For gas-phase reactions, \( K_p \) is expressed in terms of partial pressures. In our given reaction, \( \mathrm{NiO}(s) \rightleftharpoons \mathrm{Ni}(s) + \frac{1}{2} \mathrm{O}_2(g) \), the equilibrium constant involves the partial pressure of \( \mathrm{O}_2 \) as it is the only gaseous component in the system.

• The equation for \( K_p \) is: \( K_p = P_{\mathrm{O}_2}^{1/2} \),
• This takes into account the stoichiometry of the reaction, with respect to the gaseous \( \mathrm{O}_2 \).

The smaller or larger the value of \( K_p \) indicates the extent to which the reaction has occurred or the position of equilibrium, whether it is more towards products or reactants.

Partial Pressure

Partial pressure is a fundamental concept in understanding reactions involving gases. It describes the pressure exerted by a single type of gas in a mixture of gases. In a chemical equilibrium involving gases, partial pressures of the reactants and products determine the equilibrium position.
For the reaction \( \mathrm{NiO}(s) \rightleftharpoons \mathrm{Ni}(s) + \frac{1}{2} \mathrm{O}_2(g) \), the partial pressure of \( \mathrm{O}_2 \) is crucial. Since we are asked to find this, we first find the equilibrium constant \( K_p \) and then solve for the pressure using:

• \( P_{\mathrm{O}_2} = (K_p)^2 \).

Partial pressures help us understand how much \( \mathrm{O}_2 \) is present at equilibrium, and is essential for predicting the behavior of reactions in closed systems.

Equilibrium Reaction

An equilibrium reaction is one where the forward and reverse reactions occur at the same rate. This results in no net change in the amounts of reactants and products over time, creating a dynamic balance.
In our context with \( \mathrm{NiO}(s) \rightleftharpoons \mathrm{Ni}(s) + \frac{1}{2} \mathrm{O}_2(g) \), both the decomposition of \( \mathrm{NiO} \) and the recombination to form \( \mathrm{NiO} \) are in balance.

• The system reaches a state where the concentrations (or pressures) of reactants and products are constant.
• This balance is quantitatively described by the equilibrium constant \( K_p \).
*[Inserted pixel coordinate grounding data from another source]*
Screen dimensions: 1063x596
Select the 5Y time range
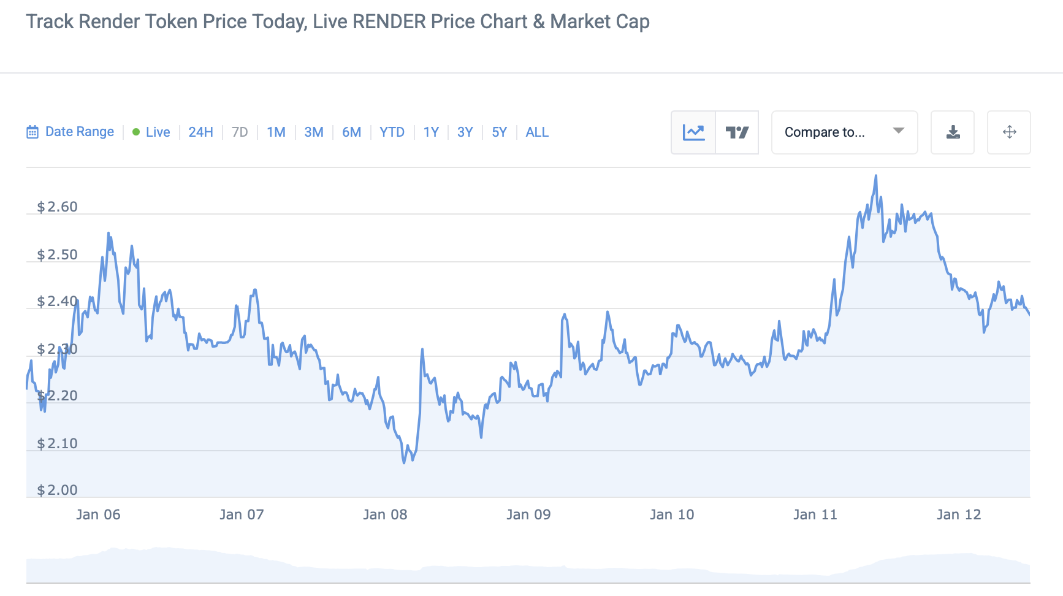click(499, 132)
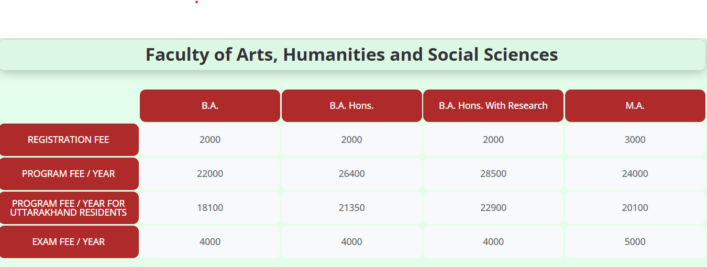Click the M.A. program fee 24000
Screen dimensions: 707x267
tap(635, 174)
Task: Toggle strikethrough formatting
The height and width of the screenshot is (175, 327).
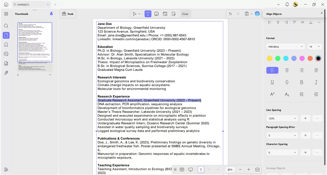Action: click(287, 82)
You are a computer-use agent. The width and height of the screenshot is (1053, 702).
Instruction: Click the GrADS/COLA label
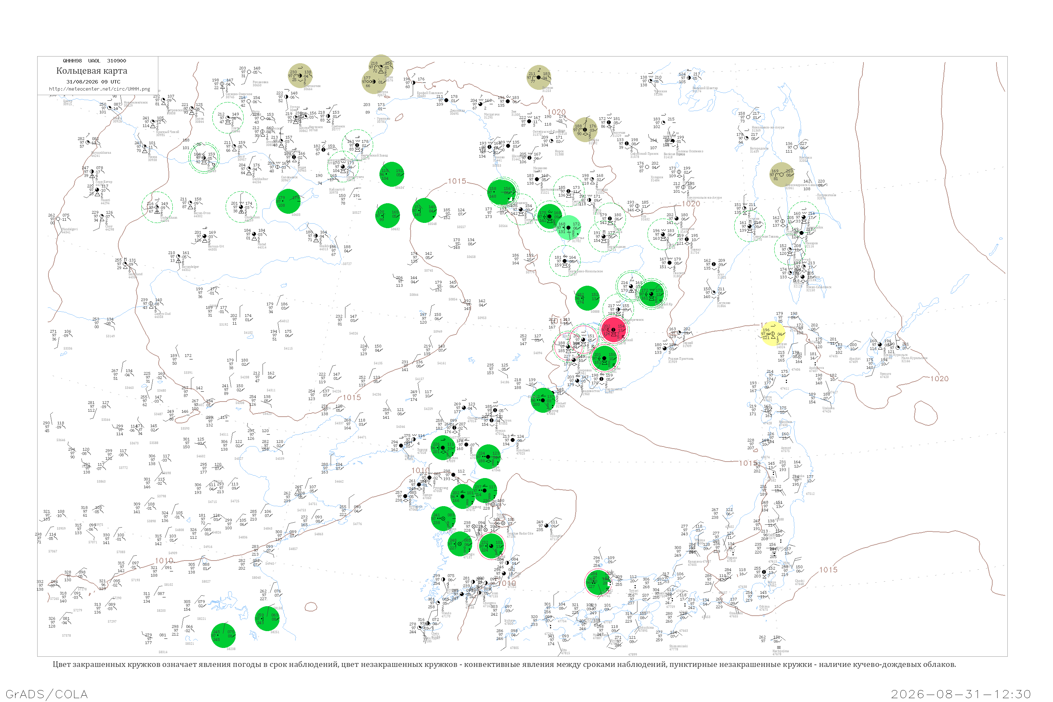[x=47, y=694]
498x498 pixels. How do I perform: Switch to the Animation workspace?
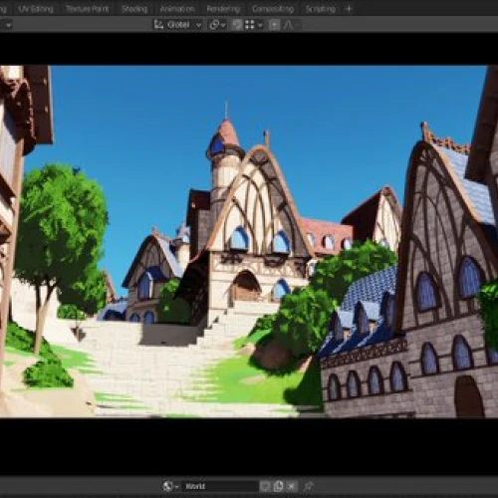177,9
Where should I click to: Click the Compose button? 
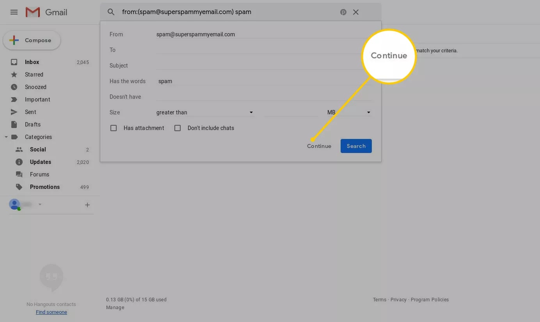pos(32,40)
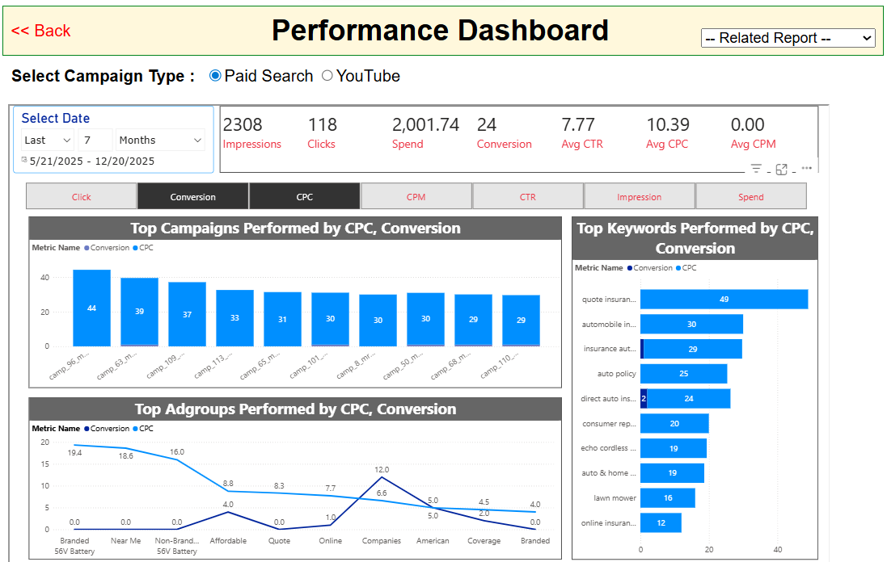This screenshot has height=562, width=887.
Task: Open the filter icon on KPI card
Action: [756, 169]
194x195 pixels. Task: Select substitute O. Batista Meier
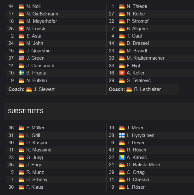(143, 165)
Understanding equilibrium reactions is crucial, as it allows us to predict the conditions needed to either drive the reaction to completion or maintain a certain state of balance.

Ideal Gas Constant

The ideal gas constant, denoted as \( R \), is a crucial factor in calculations involving gases in chemical thermodynamics. Its value is commonly \( 8.314 \text{ J/mol K} \).
In the context of equilibrium calculations, \( R \) is used in the relation between the Gibbs free energy change and the equilibrium constant:\[- \Delta G^{\circ} = RT \ln K_p.\]

• This relationship helps determine the extent of reaction at a given temperature and allows us to connect thermodynamic properties to observable quantities such as pressure.
• Without \( R \), it would be impossible to relate these two important aspects of chemical reactions effectively.

The ideal gas constant supports our calculations by providing a link between the amount of energy needed to change states and how this translates into pressures and equilibria in gases.